Undercut by high output from shale and some producers such as Nigeria, Brent crude futures have slumped 20 percent in their biggest first-half drop since 1997. The price moves have rekindled memories of the 50 percent rout seen in the second half of 2014.
But equities have held up well despite a hefty tech share selloff earlier in June and a run of softer US economic data which hint at slowing price growth and a major setback for the “Trumpflation” trades in vogue at the start of 2017.
Despite two Federal Reserve rate hikes already this year, the dollar has fallen 4.5 percent against the world’s other top currencies — its worst start to a year since 2006.
“From a global perspective it is increasing the appetite for risky assets,” said ABN Amro’s chief investment officer Didier Duret.
Duret also noted the defeat for far-right, anti-establishment parties in French and Dutch elections, as well as a synchronized recovery in world growth. The euro zone is seen growing 2 percent this year, its best run in a decade, while latest data shows consumer confidence at a 16-year high.
In Brexit-bound Britain, which has just been through a messy election, the pound has dropped 3 percent against the euro, whereas UK government bonds and the FTSE 100 have risen 2.4 and 6.4 percent respectively.
Emerging markets too have enjoyed a trade and growth bounce.
“There is a growing recognition we are seeing accumulative stability, with lower volatility and lower correlation between assets and this is constructive for creating momentum for equities,” Duret said.
While US stocks have returned almost 10 percent year-to-date, many investors reckon European stocks offer better value – funds polled by Reuters every month have just upped euro zone equity exposure to a nine-month high.
“Previously there were lots of reasons not to invest in Europe. Now Europe is growing faster than the US,” said Pictet Asset Management’s chief strategist Luca Paolini, who prefers European and emerging stocks.
The past week has seen biggest US equity outflows in five weeks.
Emerging markets have shrugged off the US rate rises and the oil and tech tumbles.
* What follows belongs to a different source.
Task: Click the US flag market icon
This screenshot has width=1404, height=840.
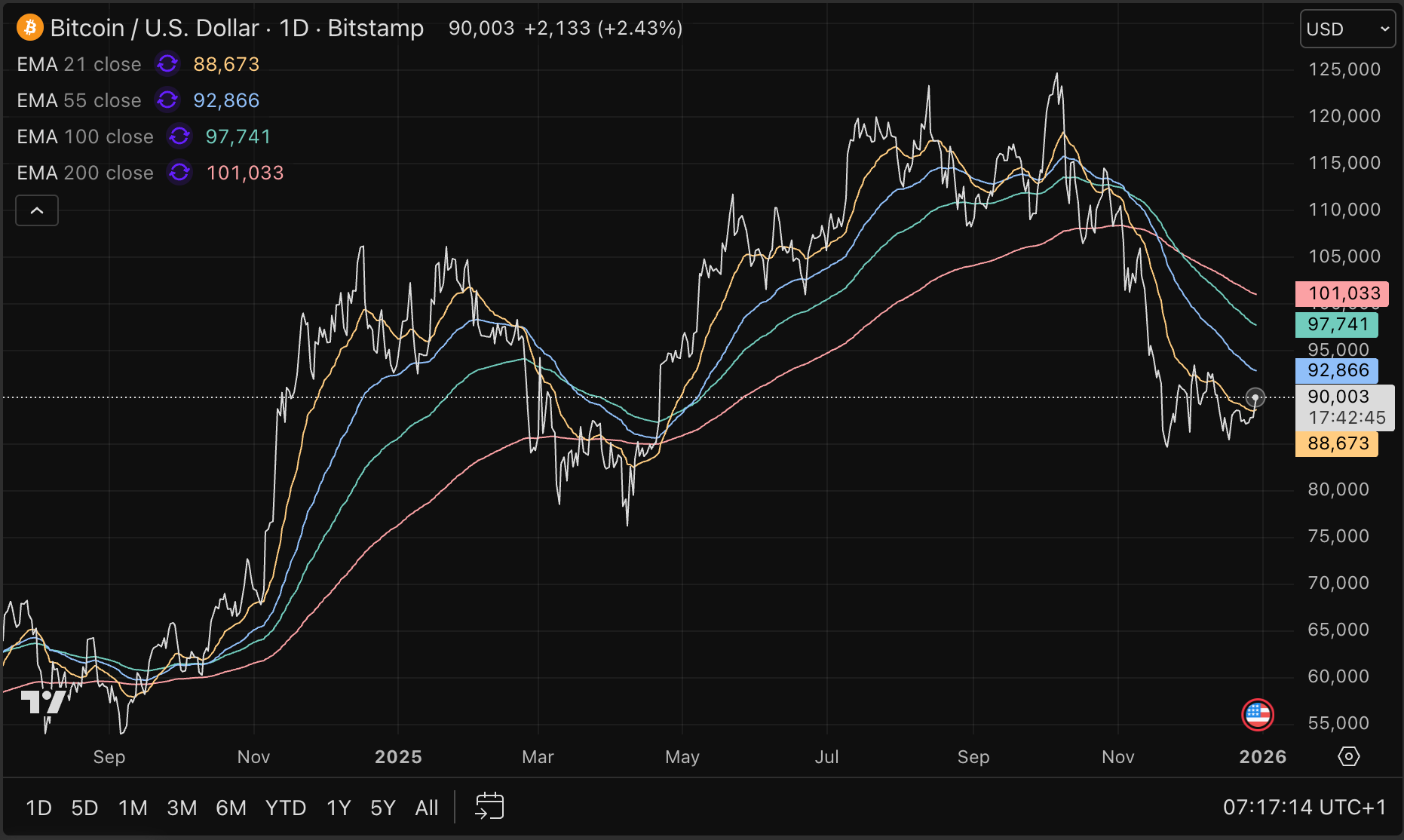Action: click(x=1258, y=714)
While emerging equities are the top performers, bonds in emerging market currencies have returned almost 10 percent in dollar terms, while hard currency sovereign debt is up 6 percent.
“At the end of last year, everyone was long dollar but suddenly people realized the dollar was getting weaker. Usually when that happens it’s very good for EM assets,” said Francois Savary, CIO of Swiss investment manager Prime Partners.
There is likely room for more gains in the coming year, given the sector has underperformed for five years, he added.
But within emerging markets there are losers as well as winners:
Russian equities, heavily oil-reliant and a star of late 2016, have lost 17 percent but energy importer Turkey’s stock index has risen 30 percent, despite inflation, domestic political risks and policy wobbles.
The Mexican peso is the world’s top performing currency, up 14 percent on the dollar, as faith wanes in Trump’s ability to implement anti-trade and anti-immigration pledges.
Perhaps the biggest surprise has been Poland’s zloty which has surged more than 10 percent against the dollar, outstripping the euro’s 5.8 percent rise.
Brazil’s real has been one of the worst-performing currencies, down 5 percent in 2017 due to fresh corruption scandals that have hit the country.
“The question for the next six months is how far the positive European momentum should go,” said ABN’s Duret. “And can China control its slowdown. Can it continue to achieve a perfect soft landing?”